With his song Brick, angry piano banger Ben Folds shifted gears from his usual bombastic fare for a haunting and introspective lament. Today's Nice Price or Crack Pipe Volvo 245 Diesel is itself a brick, and also lets you shift gears, but the question is, will you find its price lamentable?
I always loved the Pace Picante commercials just because of the way the shitkickers said New York City! like the name described a thing dug from between a dead hobo's toes. While it was located in Nashville — well south of the Mason-Dixon line — that same derision was dumped on yesterday's 1979 AMC Pacer wagon, its 82% Crack Pipe loss reflecting its price and not how it tasted in Huevos Rancheros.

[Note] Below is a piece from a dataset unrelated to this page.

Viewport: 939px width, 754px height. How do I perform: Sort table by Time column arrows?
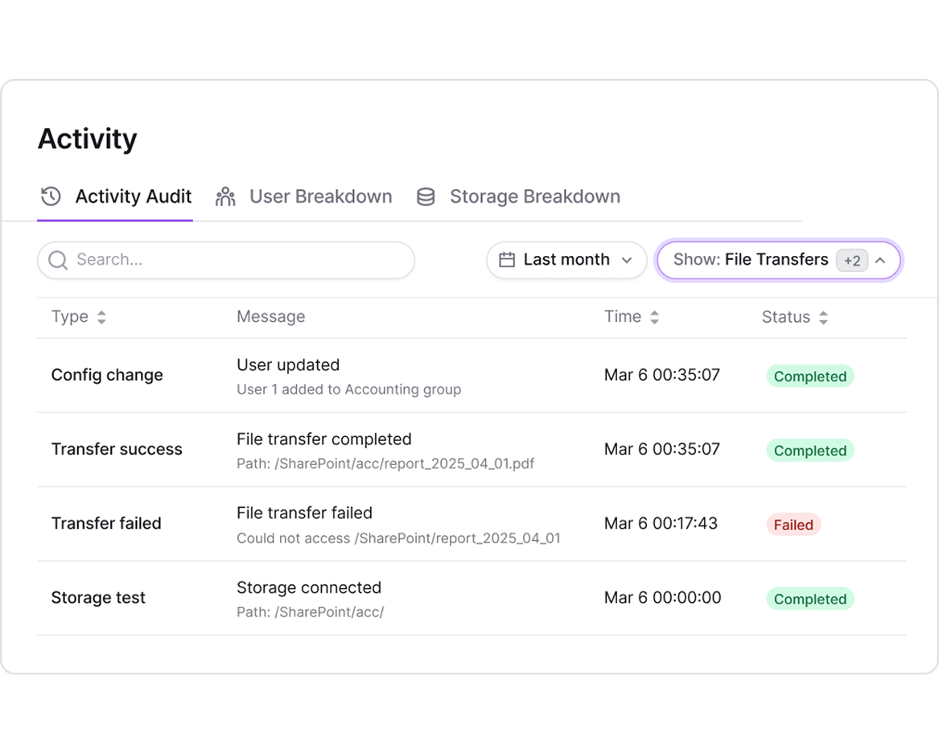655,318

Oh well, if at first you don't succeed, wag-wag-wagon again, or so we hope. Today we have a blue meanie of a Volvo longroof, and one that comes with the boat anchor-like 2,383-cc Volkswagen D24 diesel under its hood. At least that 75-horse oil burner has the 5-speed M47 transmission for you to play with while awaiting the car to achieve something more than a walking pace.
The seller of this 140,000-mile 245 must have heard of the derision heaped upon Craigslist ads rendered in ALL CAPS. Either that or he is a member of a religious sect were tall letters are seen as idolatrous because his descriptive copy is devoid of capitalization in any form, even the most grammatically traditional.

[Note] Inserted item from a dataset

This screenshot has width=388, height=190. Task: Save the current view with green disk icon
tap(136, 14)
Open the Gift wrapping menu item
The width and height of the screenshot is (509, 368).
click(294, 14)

Maybe making up for that burning bag of poo on the doorstep of the Oxford Style Manual is the fact that the description details the new brake rotors and pads, fluid, and new front tires wrapped around the spoked alloy wheels. The metallic blue paint looks about as good as you could hope for so old a ride, and there don't appear to be any major body flaws, rust or errant pedestrians stuck in the grille that might give pause.

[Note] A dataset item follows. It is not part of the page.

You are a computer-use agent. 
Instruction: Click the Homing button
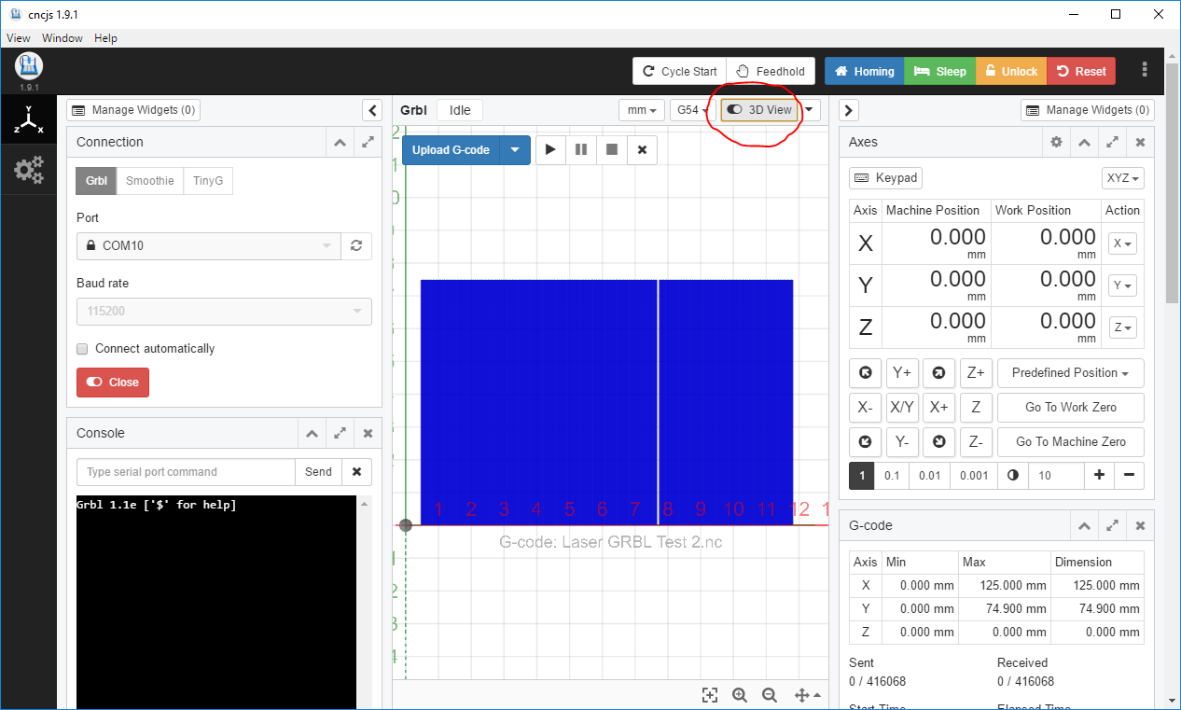[864, 72]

The capitalization-impaired seller notes that he (or she, no reason to ignore the fact that women can be grammatically illiterate as well) used to employ this 245 as a daily driver, managing an amazing 35-38 miles per gallon of the sticky compression-ignitable syrup known as road diesel. That's pretty remarkable, but no less so than the fact that this Volvo's interior seems to have survived the past 28 years with but a torn driver's seat squab as a sign of the times.
And what would you need to pay for this slower than molasses in January but hyper efficient and most likely able to survive both the Rapture and a Nickleback concert Volvo 245? Well, the seller wants $2,000 for his wagon and you now need to vote on whether or not that's a price that could be capitalized upon. See what I did there?
What do you think, is $2,000 a fair deal on this old and slow Volvo? Or, does 2,000 being also the zero to sixty time in seconds make this a wagon not worth the braggin'?